The process flow of the fault information reception process S1 will be described with reference to the flowchart shown in FIG. First, regarding the alarm information received from the alarm information storage unit 48 or the failure notification notified from the user, the reception information management unit 31 assigns a countermeasure ID for the work to be generated and takes countermeasure work as trigger information. It is registered in the recording information storage unit 46 (S101), and it is determined whether the trigger information is an alarm notification or a report from the user (S102).

If the trigger information is an alarm notification, the reception information management unit 31 refers to the alarm data storage unit, and selects the diagnosis DecisionTree corresponding to the alarm ID as the corresponding countermeasure in the countermeasure work information storage unit 35. The ID is registered (S103). If the trigger information is a report from the user, the result of selecting the diagnostic fault tree corresponding to the report keyword is registered in the countermeasure work information storage unit 35 (S104).

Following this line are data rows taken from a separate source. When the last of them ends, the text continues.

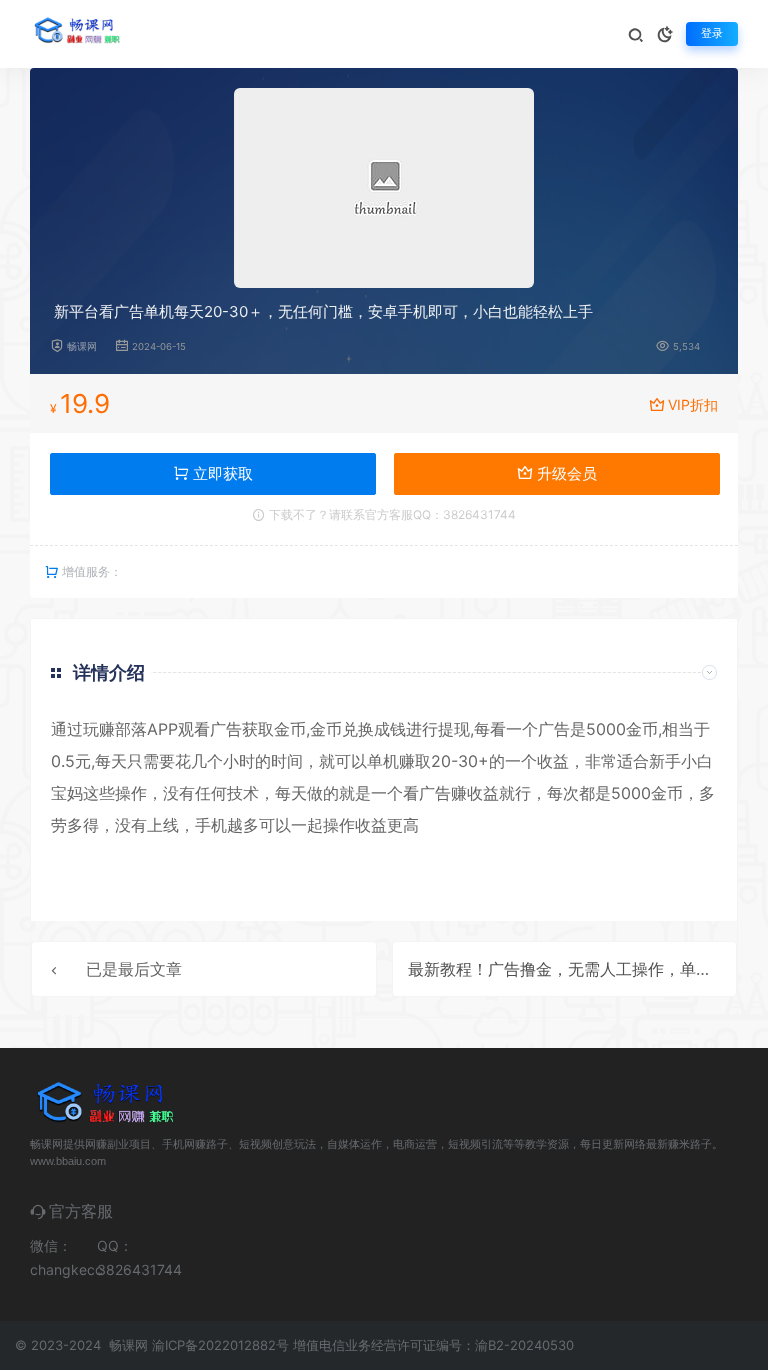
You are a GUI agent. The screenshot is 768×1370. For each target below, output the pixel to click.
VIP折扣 (693, 404)
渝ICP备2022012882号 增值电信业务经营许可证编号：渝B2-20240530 (363, 1345)
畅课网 (82, 346)
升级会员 (565, 473)
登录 (712, 33)
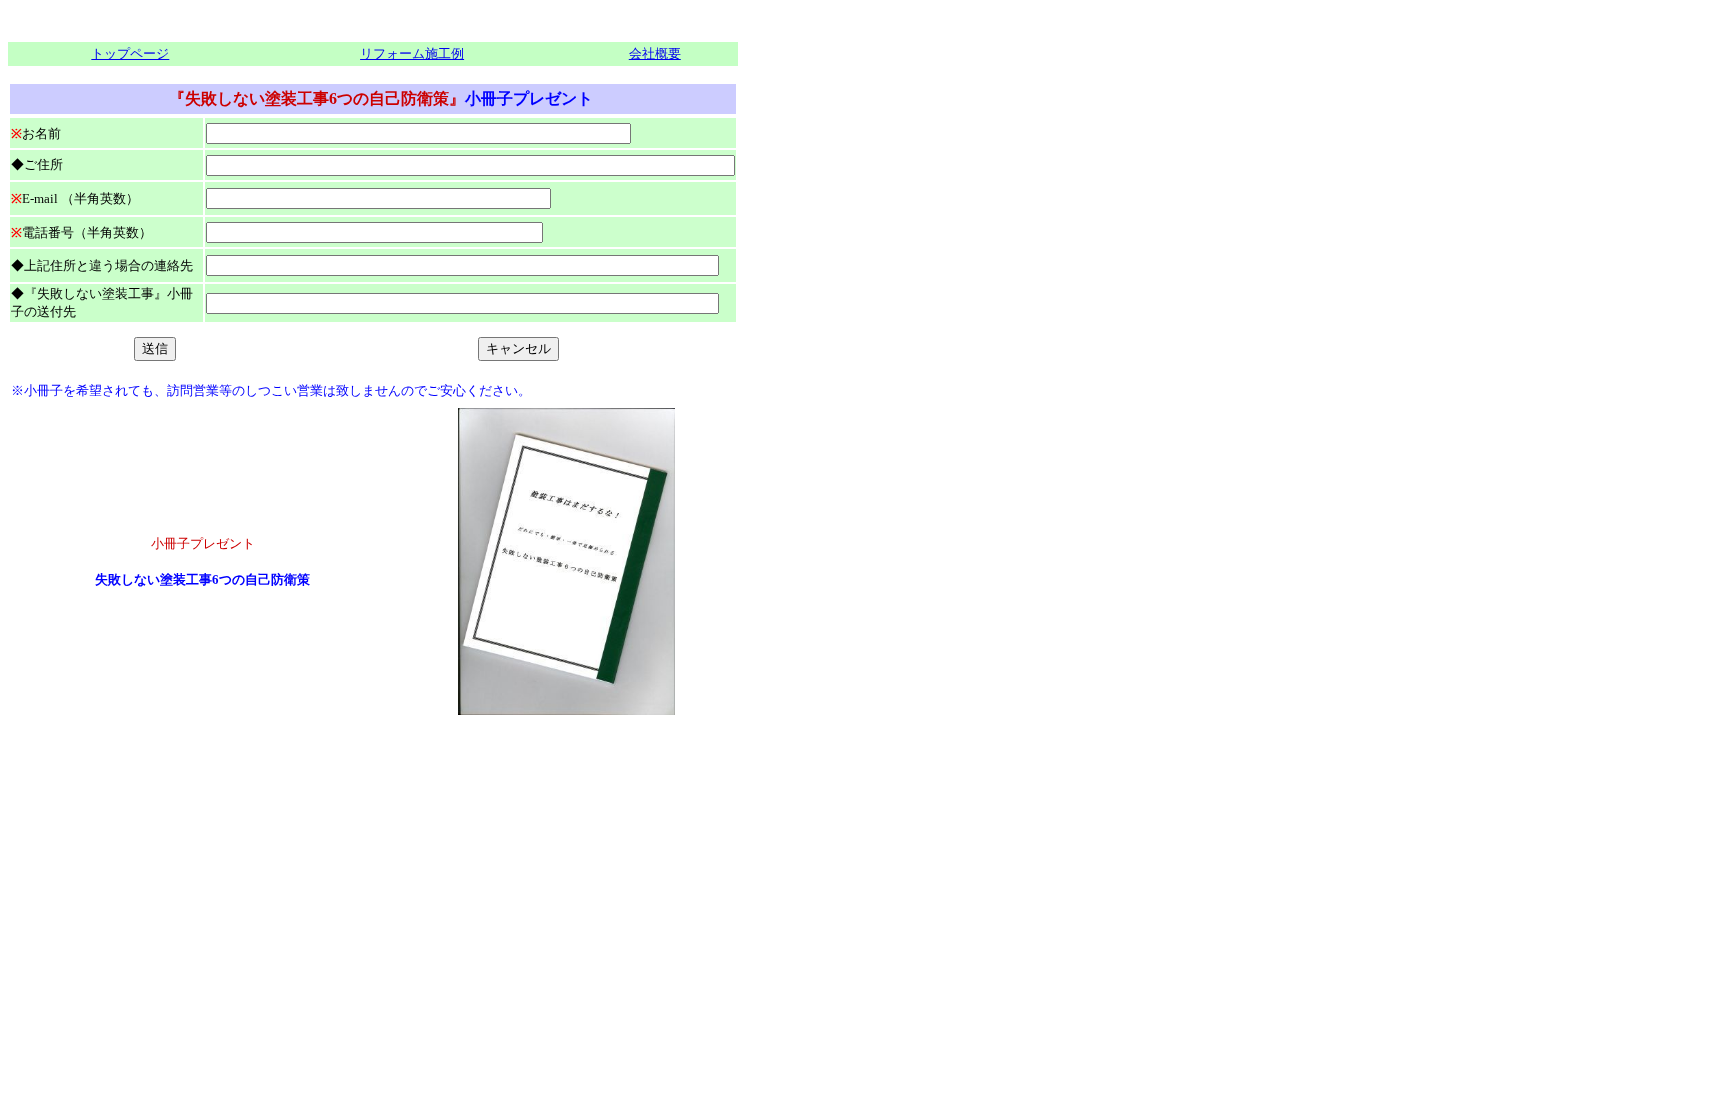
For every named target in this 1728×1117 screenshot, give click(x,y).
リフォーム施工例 (412, 53)
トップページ (130, 53)
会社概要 (655, 53)
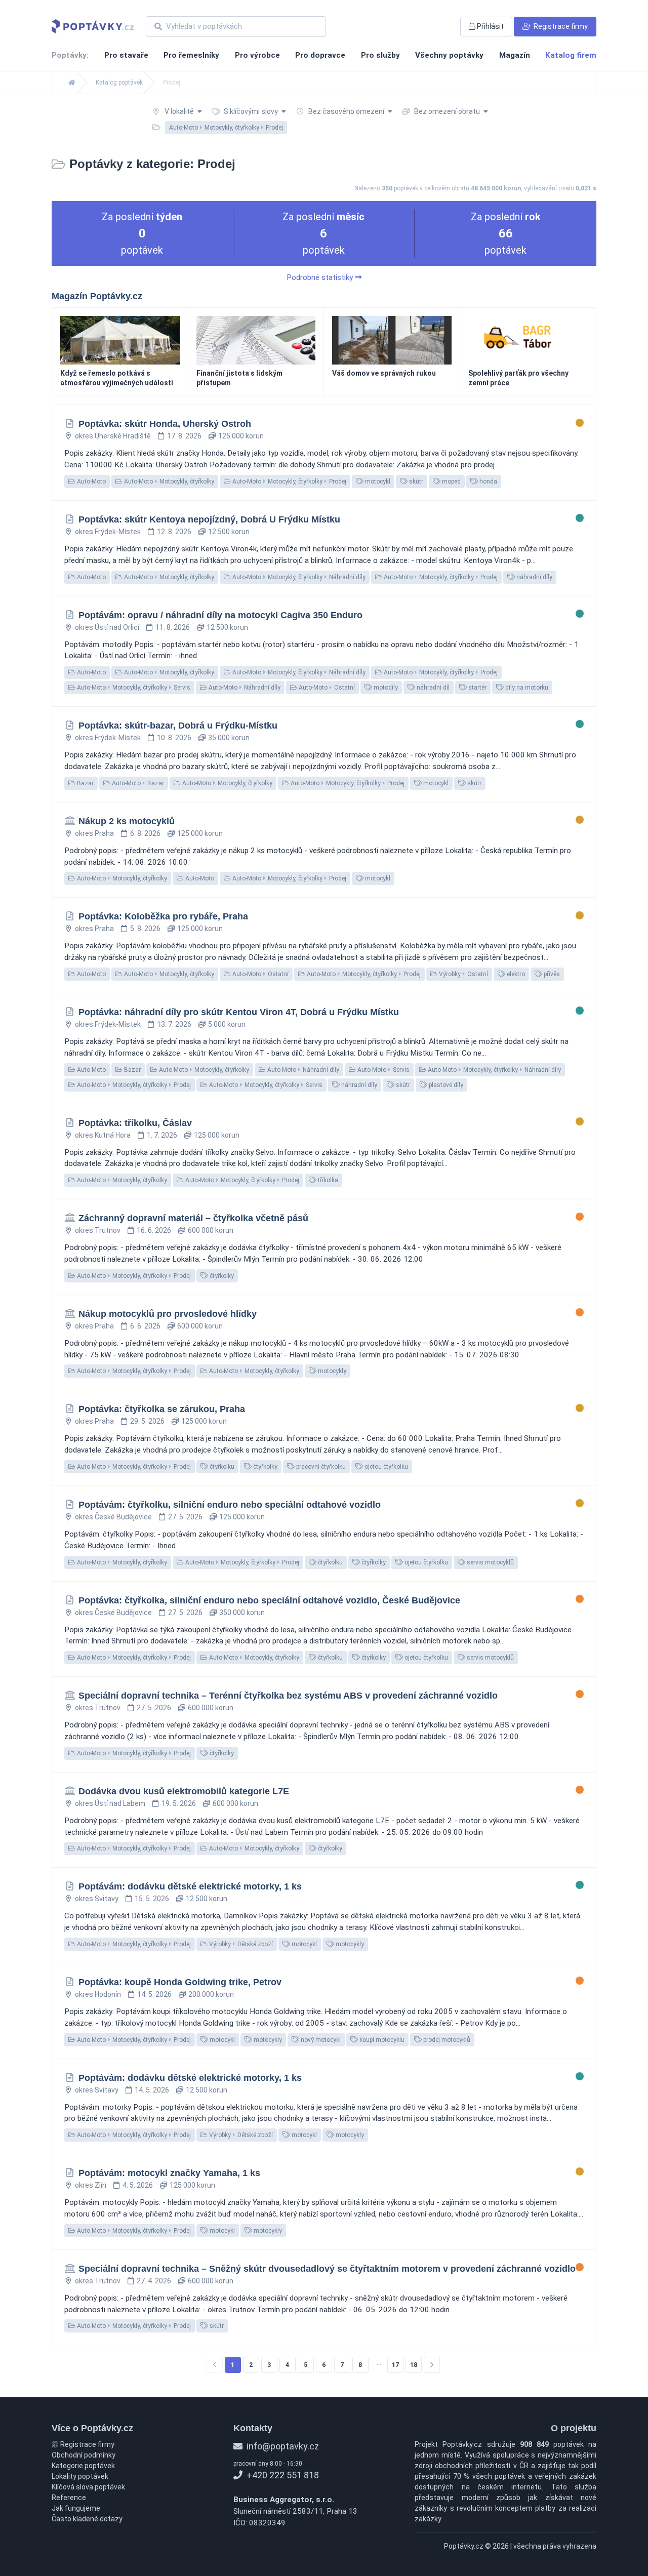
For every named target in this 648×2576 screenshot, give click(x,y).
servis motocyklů (489, 1562)
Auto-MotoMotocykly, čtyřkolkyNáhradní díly (298, 577)
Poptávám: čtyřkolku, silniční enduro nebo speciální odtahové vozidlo (229, 1505)
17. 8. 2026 (184, 436)
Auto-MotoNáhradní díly (243, 687)
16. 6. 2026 (154, 1230)
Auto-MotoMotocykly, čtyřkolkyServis (132, 687)
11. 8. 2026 (172, 627)
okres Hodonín (98, 1994)
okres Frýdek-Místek (108, 532)
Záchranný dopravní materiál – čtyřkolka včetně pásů (193, 1218)
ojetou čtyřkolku (385, 1466)
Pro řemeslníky (191, 55)
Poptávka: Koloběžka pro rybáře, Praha (163, 916)
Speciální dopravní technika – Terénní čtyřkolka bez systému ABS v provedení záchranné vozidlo (288, 1695)
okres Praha (94, 833)
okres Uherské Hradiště (113, 436)
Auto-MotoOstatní (326, 687)
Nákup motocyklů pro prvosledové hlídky (167, 1314)
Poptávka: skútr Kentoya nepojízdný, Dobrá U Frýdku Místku (209, 519)
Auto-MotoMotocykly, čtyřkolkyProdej (288, 481)
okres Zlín (90, 2185)
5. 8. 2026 (145, 928)
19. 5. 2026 (178, 1803)
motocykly (331, 1371)
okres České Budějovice (113, 1517)
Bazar (84, 783)
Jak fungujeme (76, 2508)
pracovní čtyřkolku (320, 1466)
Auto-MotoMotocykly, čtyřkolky (168, 481)
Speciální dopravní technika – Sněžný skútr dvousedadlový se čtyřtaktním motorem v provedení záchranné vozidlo (327, 2269)
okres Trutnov (97, 1230)
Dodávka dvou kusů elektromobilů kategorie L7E (183, 1791)
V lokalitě (179, 111)
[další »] (432, 2365)
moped (450, 481)
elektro (515, 974)
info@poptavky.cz (282, 2446)
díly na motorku (526, 687)
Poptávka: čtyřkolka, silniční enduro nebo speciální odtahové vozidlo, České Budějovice (269, 1600)
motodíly (385, 687)
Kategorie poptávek (83, 2466)
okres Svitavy (96, 1899)
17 (395, 2364)
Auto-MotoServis (383, 1069)
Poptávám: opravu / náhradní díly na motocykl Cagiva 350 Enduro (220, 615)
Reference (69, 2497)
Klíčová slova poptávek (88, 2487)
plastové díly (445, 1085)
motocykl (376, 481)
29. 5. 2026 (147, 1421)
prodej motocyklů (446, 2039)
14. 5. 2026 (154, 1994)
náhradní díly (533, 577)
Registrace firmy (86, 2444)
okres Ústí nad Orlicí (107, 627)
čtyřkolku (221, 1466)
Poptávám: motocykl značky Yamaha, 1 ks (169, 2173)
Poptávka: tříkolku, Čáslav (135, 1123)
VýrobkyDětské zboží (240, 1944)
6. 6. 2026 (145, 1326)
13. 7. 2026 (174, 1024)
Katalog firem (570, 55)
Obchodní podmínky (83, 2455)
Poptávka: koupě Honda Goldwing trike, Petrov (179, 1982)
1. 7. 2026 (162, 1135)
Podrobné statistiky (321, 277)
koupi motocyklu (381, 2039)
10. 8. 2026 (174, 738)
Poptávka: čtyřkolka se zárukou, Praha (161, 1409)
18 (413, 2364)
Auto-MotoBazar (137, 783)
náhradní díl (432, 687)
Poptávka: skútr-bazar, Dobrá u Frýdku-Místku (177, 725)
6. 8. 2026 (145, 833)
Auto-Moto (90, 481)
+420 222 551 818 (282, 2475)
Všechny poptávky (449, 55)
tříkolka (327, 1180)
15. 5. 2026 (152, 1899)
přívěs (551, 974)
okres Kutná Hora (103, 1135)
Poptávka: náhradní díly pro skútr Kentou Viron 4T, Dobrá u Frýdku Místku (238, 1012)
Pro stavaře (126, 55)
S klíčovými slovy (250, 111)
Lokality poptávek (80, 2476)
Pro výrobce (257, 55)
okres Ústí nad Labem (110, 1803)
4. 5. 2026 (138, 2185)
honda (487, 481)
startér (477, 687)
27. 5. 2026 (185, 1517)
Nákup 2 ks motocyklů (126, 821)
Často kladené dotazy (87, 2519)
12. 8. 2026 (174, 532)
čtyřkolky (221, 1275)
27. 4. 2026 (154, 2281)
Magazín (514, 55)
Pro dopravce (320, 55)
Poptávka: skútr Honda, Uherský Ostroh (164, 424)
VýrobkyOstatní (462, 974)
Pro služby (380, 55)
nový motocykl (320, 2039)
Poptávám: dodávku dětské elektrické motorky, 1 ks (190, 1886)
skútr (415, 481)
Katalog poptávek (119, 82)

In the conventional optimal work calculation process S2, when the diagnosis process is performed using the diagnosis DecisionTree, the diagnosis process starts from the diagnosis work of the highest hierarchy until the process reaches the action of recovering the failure by following the diagnosis DecisionTree. In order to solve a problem that requires time, that is, a cost, it is for finding a place where the diagnosis process is started from the diagnosis work / treatment work that can be regarded as optimum.

Therefore, in the optimum work calculation process S2, the basic constituent blocks such as the diagnostic work and the treatment work constituting the diagnosis DecisionTree are combined and attention is paid to the basic constituent blocks as shown in FIG. The basic configuration block is composed of three operations, one diagnosis operation (Yes-or-No two-branch determination process) and two treatment operations in the lowest layer of the diagnosis DecisionTree and the hierarchy immediately above it. The three tasks are represented by the symbol D for the upper level diagnosis task, the task Y for the lower layer AY, and the task No for the lower layer AN. Then, one basic component block is regarded as one representative treatment operation, and a higher-level basic component block that is hung from the diagnosis operation of the next higher hierarchy is recursively configured. Then, a basic configuration block is configured that is hierarchized up to the basic configuration block including the highest level diagnosis work.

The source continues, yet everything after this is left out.